Please laugh with me now…

I have my conference/plan time at the end of the day and have trained my bladder to “hold it” all day (my teacher friends understand this) so I had not been to the bathroom all day.  When I finally went things took a turn for the worse.

I did my business.
I pulled up my pants,
I buttoned my pants.
I tried to zip but the zipper wouldn’t budge.
I flushed… I was stalling for time.
I tried to zip again…  again… no movement.
I start panicking.  I start sweating.  Now my fingers are slippery and I can’t grip the zipper.
I wash my hands. I dry them really well.
I try the zipper another time.
I suck in. I lean back.  I bend forward.  I can’t get the stinking thing to move.

I should have bought the bigger sized jeans.  I have only been working out 2 weeks.  That is not long enough to go down a size.  What was i thinking?  My hands are blue and now my gut is sticking out the zipper part of my jeans.  Oh My Gawd!!  I am so embarrassed.  this is worse than splitting my pants.  

My heart is racing.  i am locked in the bathroom.  what am I going to do?

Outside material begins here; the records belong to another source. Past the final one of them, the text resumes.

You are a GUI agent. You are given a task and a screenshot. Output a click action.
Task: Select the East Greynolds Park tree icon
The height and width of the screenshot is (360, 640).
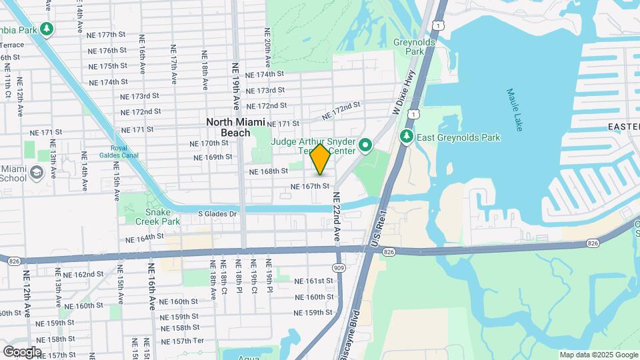[x=407, y=137]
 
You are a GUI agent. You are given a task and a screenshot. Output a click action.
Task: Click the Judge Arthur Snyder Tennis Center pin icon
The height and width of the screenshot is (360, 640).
[x=365, y=145]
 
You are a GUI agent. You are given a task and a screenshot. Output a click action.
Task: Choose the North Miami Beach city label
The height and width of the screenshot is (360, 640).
[x=235, y=127]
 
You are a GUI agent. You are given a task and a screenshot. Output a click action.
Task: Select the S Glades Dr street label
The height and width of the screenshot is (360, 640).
[x=217, y=214]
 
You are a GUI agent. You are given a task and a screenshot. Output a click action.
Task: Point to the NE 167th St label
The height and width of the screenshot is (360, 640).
[x=310, y=186]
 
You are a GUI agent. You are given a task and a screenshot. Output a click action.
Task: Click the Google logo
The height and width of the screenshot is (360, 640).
[x=23, y=351]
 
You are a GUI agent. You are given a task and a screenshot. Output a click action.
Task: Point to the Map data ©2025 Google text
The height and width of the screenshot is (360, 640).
[x=598, y=355]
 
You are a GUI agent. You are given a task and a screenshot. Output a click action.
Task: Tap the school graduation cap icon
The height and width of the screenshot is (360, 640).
[x=36, y=173]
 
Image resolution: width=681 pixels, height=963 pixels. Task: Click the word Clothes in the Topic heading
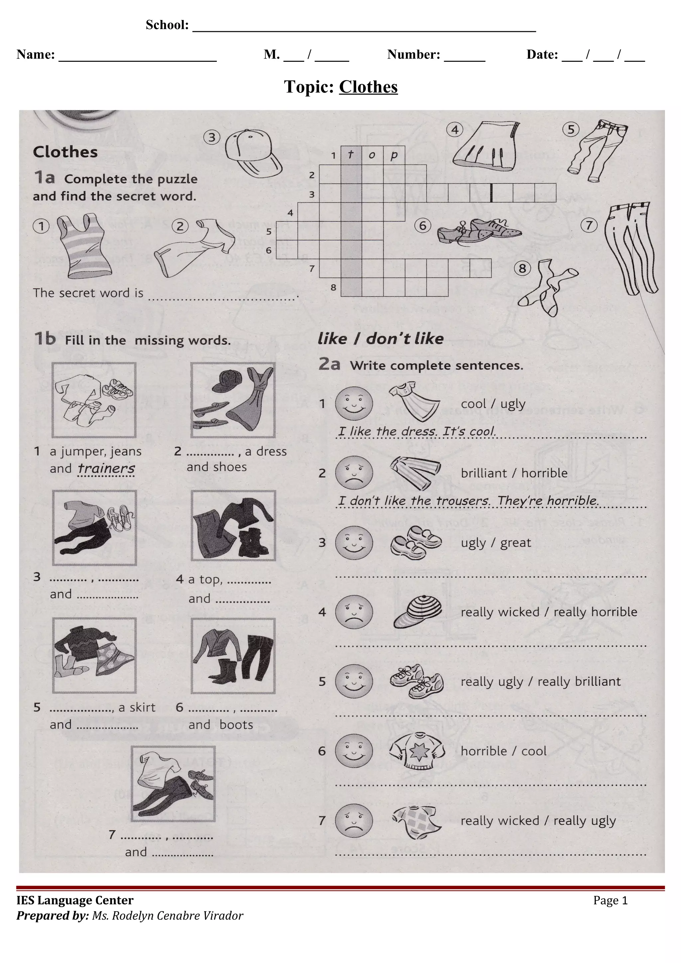(x=368, y=87)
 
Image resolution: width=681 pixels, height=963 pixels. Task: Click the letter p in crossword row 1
(x=394, y=155)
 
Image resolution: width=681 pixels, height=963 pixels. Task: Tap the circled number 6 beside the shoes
(x=423, y=226)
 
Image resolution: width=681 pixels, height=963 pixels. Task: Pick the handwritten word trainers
(x=107, y=468)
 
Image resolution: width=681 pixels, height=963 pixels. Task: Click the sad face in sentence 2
(x=354, y=473)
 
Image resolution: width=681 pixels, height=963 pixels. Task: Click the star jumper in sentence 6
(x=417, y=751)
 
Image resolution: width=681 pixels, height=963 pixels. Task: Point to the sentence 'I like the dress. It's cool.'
(x=417, y=431)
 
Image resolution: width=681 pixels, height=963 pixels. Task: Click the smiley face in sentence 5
(x=354, y=681)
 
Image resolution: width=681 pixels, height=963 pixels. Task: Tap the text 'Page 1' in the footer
(x=610, y=900)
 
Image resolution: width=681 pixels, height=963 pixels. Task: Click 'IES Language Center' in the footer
(x=75, y=900)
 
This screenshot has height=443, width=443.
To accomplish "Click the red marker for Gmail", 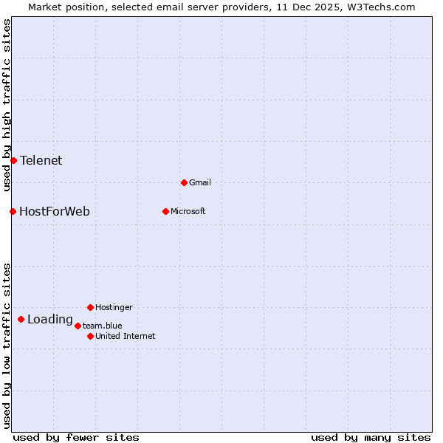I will (184, 182).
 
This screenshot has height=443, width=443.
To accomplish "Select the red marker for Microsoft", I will (165, 211).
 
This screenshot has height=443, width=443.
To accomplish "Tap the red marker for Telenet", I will (13, 160).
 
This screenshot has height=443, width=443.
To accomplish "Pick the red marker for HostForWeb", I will (13, 211).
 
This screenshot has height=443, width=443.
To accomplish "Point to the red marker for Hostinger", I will (90, 307).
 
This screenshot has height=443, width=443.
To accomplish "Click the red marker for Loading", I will (21, 319).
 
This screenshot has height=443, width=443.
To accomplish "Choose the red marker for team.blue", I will (78, 326).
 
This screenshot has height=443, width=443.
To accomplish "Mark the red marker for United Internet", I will (90, 336).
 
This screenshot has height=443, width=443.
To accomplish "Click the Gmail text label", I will (200, 182).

I quickly pull the front of my shirt down over my zipper and race walk as fast and as casually as I can back to my classroom. I am praying that no one stops me along the way.

I get into my room. shut the door and l lay on the floor.  Gravity works in my favor and pulls my gut towards the floor. 
Slowly, I get the zipper up.  
Crisis is over.

Wow!  That was not a good thing.  I should probably go to a few more dance classes before I try to wear those jeans again.